At Harvard Business School there is a much battled-over and prestigious league table - that of the most requested and most studied case study. Case studies are HBS' stock in trade and this year one of the world's unexpected and unfashionable examples is going straight in at No.1. Having won the richest, biggest and most watched sporting competition, the English Premier League, Leicester City are about to test the pronunciation skills of thousands of post graduates from around the world.
Claudio Ranieri's Thai-backed team have defied near incredible odds (5000-1 was widely quoted) to achieve what is just about as close to impossible as it gets in professional sport - out-doing even Moneyball's infamous Oakland As.
George Clooney as Claudio Ranieri anybody?
So as the players make the most of their victory parade through the streets of Leicester today, is it just a one-off fluke, or are there really lessons other teams and other leaders can learn from Leicester's annus mirabilis?
Here are my 4 to start us off.
1. Culture beats talent
The very, very best? They are an invincible blend of the greatest talents and the most powerful culture; Steve Waugh's Australians or Pep Guardiola's Barcelona perhaps. But what if, like virtually everybody else, you don't have a monopoly on talent? Does great talent and average culture beat average talent and amazing culture? A question for the ages that Leicester City have answered once and for all.
A great and defining culture is in every leaders grasp should they choose to recognise its transformative power and commit totally to the behaviours that define it. Culture is a hard, physical thing and its' creation and maintenance is a leader's greatest challenge. Leicester have shown what can be achieved if you really get it right.
2. If you love them, let them go
Brilliant leaders are mentors, not dictators. Technocrats micro-manage; modern leaders create teamship (to use a phrase beloved of Sir Clive Woodward) then focus on removing the barriers (emotional or physical) to allow the team to do their thing.
Ranieri reportedly said, "I will speak little of tactics". His strategy was his culture: 90 minutes of football, like a business cycle, is a series of micro strategies executed by those directly involved - those face-to-face with the challenge. Ranieri trusted that his team already had the knowledge and skills to do it right - his job was to allow them to be the best they could be.
Ranieri knew that sometimes his best tactic was to get out of the way.
3. All great successes start with failure
Could Ranieri have won the greatest prize of all without first failing at one of the biggest jobs in football - managing Chelsea? Fail fast has become a boring and popular cliché.
But sometimes failing is necessarily a slow process. The last time he managed in the UK, Ranieri was mocked as 'The Tinkerman', with its connotations of indecision and immaturity.
Ranieri's crowning achievement is surely his ability and willingness to grow, change and learn.
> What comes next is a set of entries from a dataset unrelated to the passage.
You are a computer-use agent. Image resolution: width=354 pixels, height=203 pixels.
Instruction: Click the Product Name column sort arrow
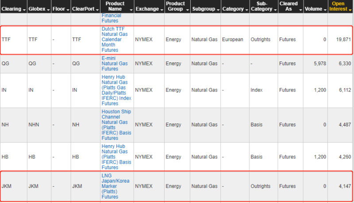[131, 10]
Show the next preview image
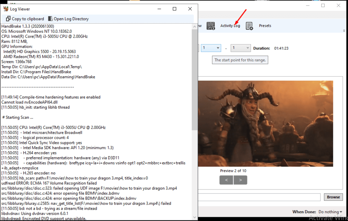348x221 pixels. (240, 180)
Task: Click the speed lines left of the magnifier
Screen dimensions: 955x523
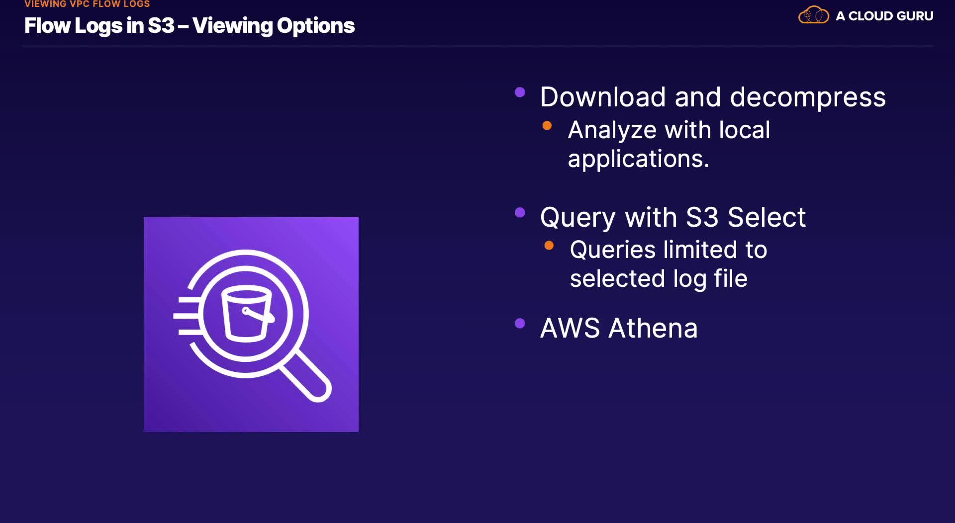Action: [x=186, y=316]
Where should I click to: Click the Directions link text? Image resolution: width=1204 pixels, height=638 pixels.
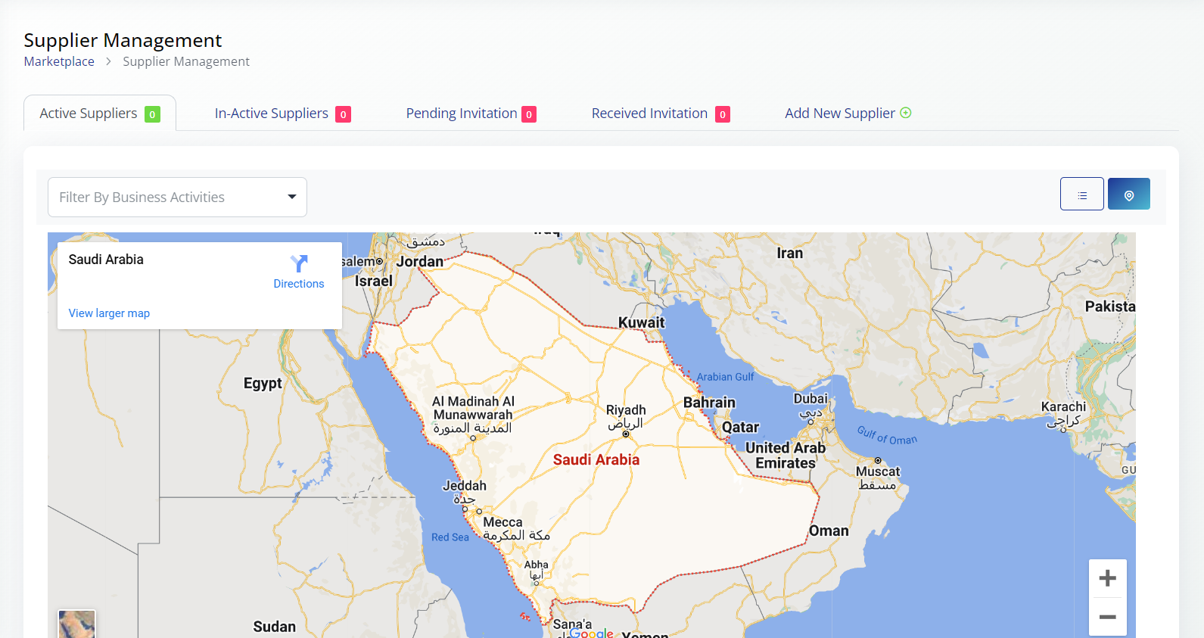(x=299, y=284)
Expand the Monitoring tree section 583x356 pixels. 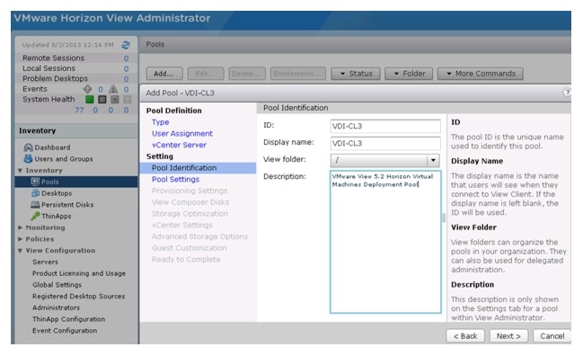(x=21, y=227)
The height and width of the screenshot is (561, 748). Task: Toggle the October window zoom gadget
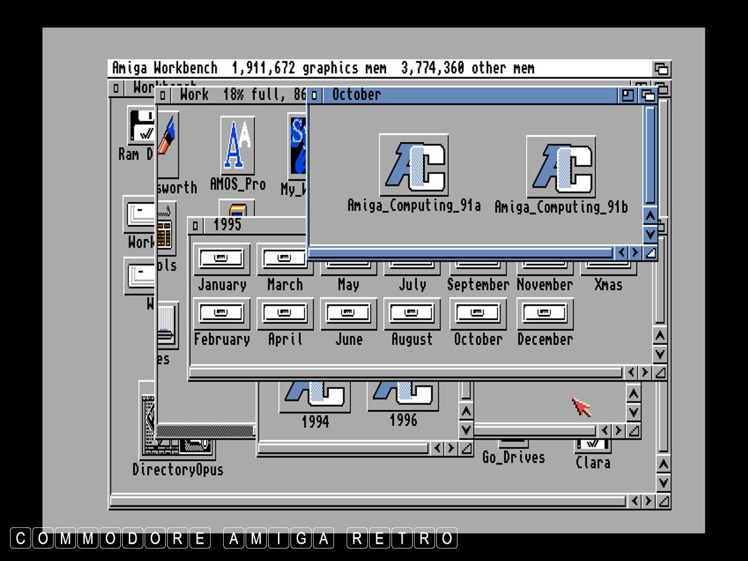[628, 95]
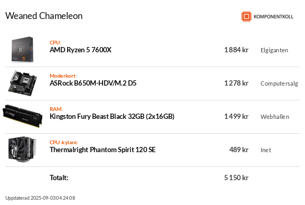The height and width of the screenshot is (205, 305).
Task: Click the 489 kr cooler price
Action: point(239,150)
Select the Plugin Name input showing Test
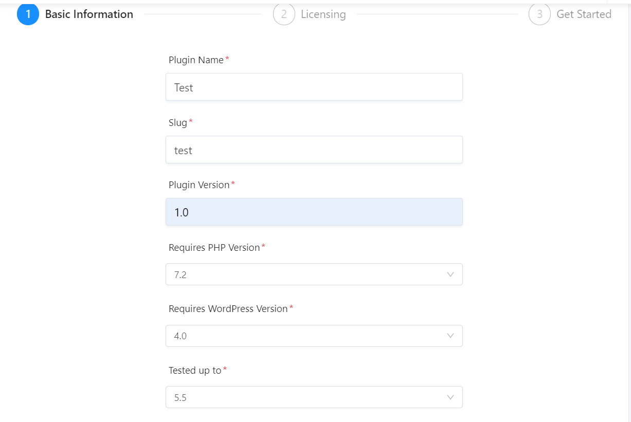The width and height of the screenshot is (631, 422). 314,87
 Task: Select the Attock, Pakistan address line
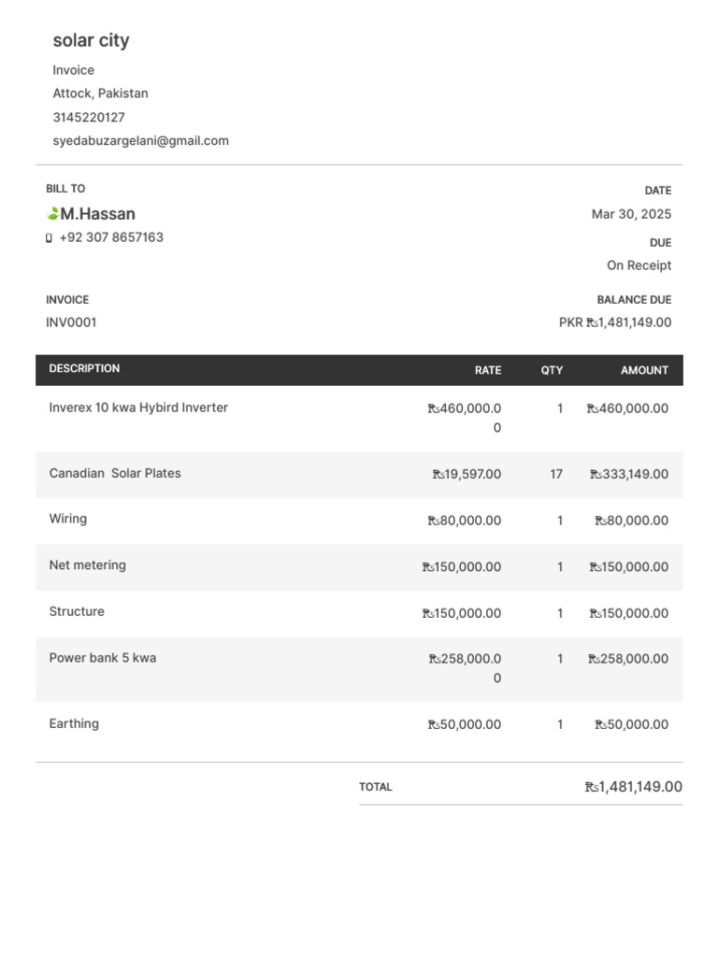[x=100, y=93]
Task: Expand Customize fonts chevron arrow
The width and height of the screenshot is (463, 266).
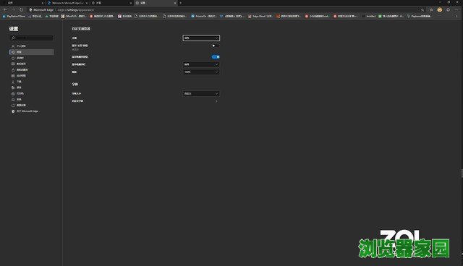Action: coord(216,101)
These skills require a humility that is even starker in the macho, received wisdom world of football. But they are no less relevant in the (often all too similar) world of business.
He failed into the manager we least expected - the 'anti-tinkerman' - a manager of consistency, adaptability and strength.
4. It's not life and death...it's less important than that
Ultimately though, he taught his players the most important lesson of all.
The larger than life Liverpool manager, Bill Shankly, once famously said, "Some people believe football is a matter of life and death... I can assure you it is much more important than that."
Ranieri proves the opposite. He has shown us - and his team - the value of perspective.
He freed them to play without fear. He freed them to focus on the inputs. To perform to their highest personal level, to do their job in the team and the outputs, win or lose, would look after themselves.
Instead of chewing his nails down to the quick, he flew to Italy to take his elderly mother out to lunch as the title was clinched. Some things are more important.
And maybe finding that balance, looking the twin imposters in the eye without flinching, is what got 2016's Premier League Champions over the line.